Comic-Con 2020: Thursday & Friday Highlights
Comic Con 2020 continues to roll though the internet. It’s been an interesting show so far. Not rife with problems, per se, but they also avoided any real chances for accidents and problems, playing most of their programming pretty safe. I’ve spent time off and on the last couple of days, following announcements from the con itself, assorted sites and facebook groups aimed at cons specifically. The enthusiasm is certainly lower than a typical Comic-Con weekend. Far less posts, less excitement and less articles. I’ve watched three panels, skimmed a few others and playlisted four others that I plan to watch eventually. While I’m overall pretty “meh” about this experience, I am loving the panels - not just the content, but the fact that they are readily available for anyone to watch. Comic-Con has always had a bit of an elitist thing about panels and this year the plague has been the great equalizer. However, I think that means we are also getting less blockbuster announcements and surprises, but being able to listen/watch the lower key, actually useful panels about comics and indie creations is amazing.

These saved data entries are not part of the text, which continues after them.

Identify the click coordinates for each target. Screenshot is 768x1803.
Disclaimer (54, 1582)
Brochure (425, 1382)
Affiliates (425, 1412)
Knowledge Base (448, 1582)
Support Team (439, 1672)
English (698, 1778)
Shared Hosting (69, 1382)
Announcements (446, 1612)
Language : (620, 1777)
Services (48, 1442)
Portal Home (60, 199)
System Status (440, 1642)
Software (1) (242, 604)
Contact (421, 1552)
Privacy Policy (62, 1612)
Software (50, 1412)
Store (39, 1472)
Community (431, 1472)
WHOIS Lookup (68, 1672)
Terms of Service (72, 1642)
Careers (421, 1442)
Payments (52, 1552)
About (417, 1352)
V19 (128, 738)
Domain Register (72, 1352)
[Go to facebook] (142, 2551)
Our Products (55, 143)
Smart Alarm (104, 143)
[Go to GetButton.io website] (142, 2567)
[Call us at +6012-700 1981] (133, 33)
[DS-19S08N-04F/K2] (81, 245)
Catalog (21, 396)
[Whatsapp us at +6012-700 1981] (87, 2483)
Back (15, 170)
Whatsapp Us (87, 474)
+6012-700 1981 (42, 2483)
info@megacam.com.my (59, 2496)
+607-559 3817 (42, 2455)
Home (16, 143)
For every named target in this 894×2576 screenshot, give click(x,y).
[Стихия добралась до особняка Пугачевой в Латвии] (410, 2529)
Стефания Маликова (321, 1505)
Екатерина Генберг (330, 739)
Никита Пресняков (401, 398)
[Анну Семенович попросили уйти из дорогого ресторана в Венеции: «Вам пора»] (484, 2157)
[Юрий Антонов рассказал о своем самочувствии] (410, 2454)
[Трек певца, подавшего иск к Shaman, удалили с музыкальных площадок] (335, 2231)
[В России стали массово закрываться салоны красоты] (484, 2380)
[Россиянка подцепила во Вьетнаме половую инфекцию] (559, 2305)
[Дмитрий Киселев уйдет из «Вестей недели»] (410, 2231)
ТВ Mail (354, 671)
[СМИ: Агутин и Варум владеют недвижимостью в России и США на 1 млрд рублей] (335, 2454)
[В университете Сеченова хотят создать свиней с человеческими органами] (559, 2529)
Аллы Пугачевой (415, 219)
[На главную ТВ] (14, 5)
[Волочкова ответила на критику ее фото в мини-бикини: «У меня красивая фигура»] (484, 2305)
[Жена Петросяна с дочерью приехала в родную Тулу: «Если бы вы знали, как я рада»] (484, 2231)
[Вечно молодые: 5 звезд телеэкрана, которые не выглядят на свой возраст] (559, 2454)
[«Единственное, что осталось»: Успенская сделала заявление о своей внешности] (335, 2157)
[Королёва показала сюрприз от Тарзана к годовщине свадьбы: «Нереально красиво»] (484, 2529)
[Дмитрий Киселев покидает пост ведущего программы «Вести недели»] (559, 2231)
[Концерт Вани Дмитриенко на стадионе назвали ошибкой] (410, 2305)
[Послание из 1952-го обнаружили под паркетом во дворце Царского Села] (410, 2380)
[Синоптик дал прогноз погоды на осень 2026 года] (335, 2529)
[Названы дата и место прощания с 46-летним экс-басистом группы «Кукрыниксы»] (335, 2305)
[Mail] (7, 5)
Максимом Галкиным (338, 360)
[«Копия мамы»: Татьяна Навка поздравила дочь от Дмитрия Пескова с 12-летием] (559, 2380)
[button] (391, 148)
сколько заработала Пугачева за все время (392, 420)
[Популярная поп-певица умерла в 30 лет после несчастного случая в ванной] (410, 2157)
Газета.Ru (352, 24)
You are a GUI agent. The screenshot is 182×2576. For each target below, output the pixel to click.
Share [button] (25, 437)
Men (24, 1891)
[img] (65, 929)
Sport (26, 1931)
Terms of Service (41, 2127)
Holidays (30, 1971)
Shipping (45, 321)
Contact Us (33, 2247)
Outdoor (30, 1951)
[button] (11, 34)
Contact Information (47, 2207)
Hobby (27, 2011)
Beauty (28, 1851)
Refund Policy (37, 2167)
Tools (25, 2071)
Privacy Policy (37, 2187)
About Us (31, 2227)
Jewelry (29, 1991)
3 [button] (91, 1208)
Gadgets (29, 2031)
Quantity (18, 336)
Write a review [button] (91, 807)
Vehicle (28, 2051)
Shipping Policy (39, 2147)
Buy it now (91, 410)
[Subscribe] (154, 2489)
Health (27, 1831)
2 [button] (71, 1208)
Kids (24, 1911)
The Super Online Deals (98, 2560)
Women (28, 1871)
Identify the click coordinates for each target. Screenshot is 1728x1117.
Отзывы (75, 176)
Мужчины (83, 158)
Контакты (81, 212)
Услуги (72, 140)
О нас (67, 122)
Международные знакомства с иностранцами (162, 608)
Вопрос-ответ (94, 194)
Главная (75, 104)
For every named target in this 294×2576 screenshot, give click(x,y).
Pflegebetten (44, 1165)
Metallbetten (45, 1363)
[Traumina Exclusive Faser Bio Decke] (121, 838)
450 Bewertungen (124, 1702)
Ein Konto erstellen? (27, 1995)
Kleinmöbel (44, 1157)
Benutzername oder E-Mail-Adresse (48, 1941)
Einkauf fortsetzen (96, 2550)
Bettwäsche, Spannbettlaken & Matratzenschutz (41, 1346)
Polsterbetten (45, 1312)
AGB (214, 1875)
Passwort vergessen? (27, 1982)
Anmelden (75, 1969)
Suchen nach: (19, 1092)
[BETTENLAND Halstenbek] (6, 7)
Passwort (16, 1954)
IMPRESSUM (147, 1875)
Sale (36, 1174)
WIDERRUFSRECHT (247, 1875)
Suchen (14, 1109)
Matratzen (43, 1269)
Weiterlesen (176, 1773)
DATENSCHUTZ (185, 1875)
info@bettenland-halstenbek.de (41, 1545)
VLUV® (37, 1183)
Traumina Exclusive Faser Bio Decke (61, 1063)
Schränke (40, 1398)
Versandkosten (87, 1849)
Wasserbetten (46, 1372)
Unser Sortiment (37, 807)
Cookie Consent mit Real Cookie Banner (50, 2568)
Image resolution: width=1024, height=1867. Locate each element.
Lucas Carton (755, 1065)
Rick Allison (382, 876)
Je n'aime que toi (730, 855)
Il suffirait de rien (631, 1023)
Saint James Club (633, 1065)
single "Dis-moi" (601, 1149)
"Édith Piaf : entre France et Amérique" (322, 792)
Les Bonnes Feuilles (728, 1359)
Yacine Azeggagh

There’s been some amusing points - The Star Trek panel was shut down mid-panel - not from technical difficulties but from YouTube’s copyright algorithm flagging it. Then Cartoon Network got a flag from itself about its own content. Beyond a few things like that, I’ve seen little technical issues apart from those inherent in Zoom conferences in general, pre-recorded or live.
A few highlights from this weekend so far:
New Mutants is still coming - I won’t do it the same disservice it did to itself by mentioning the current date for release. It’ll get pushed again. (They really should just put the poor thing out on VOD)
Colin Trevorrow’s panel was really watchable - He told some interesting asides.
Charlize Theron continues to be an amazing bad ass.
The Walking Dead will never die.
Nor will Rob Liefeld’s sour grapes.
Helstrom (trailer below) is indeed a Marvel-based show, confirming more Marvel content for Hulu, but it’s meticulously non-marvel in its presentation.
The Dragon Prince was given a full “saga” order by Netflix.
The new Bill & Ted trailer reveals their daughters… who I really dislike so far.
LOVECRAFT COUNTRY IS ALL I CARE ABOUT. It looks so good.
Oh, and Truth Seekers and Utopia (Amazon Prime) both look great.
Much as I suspected, very little movement or sales for the vendors and artists “at the show.”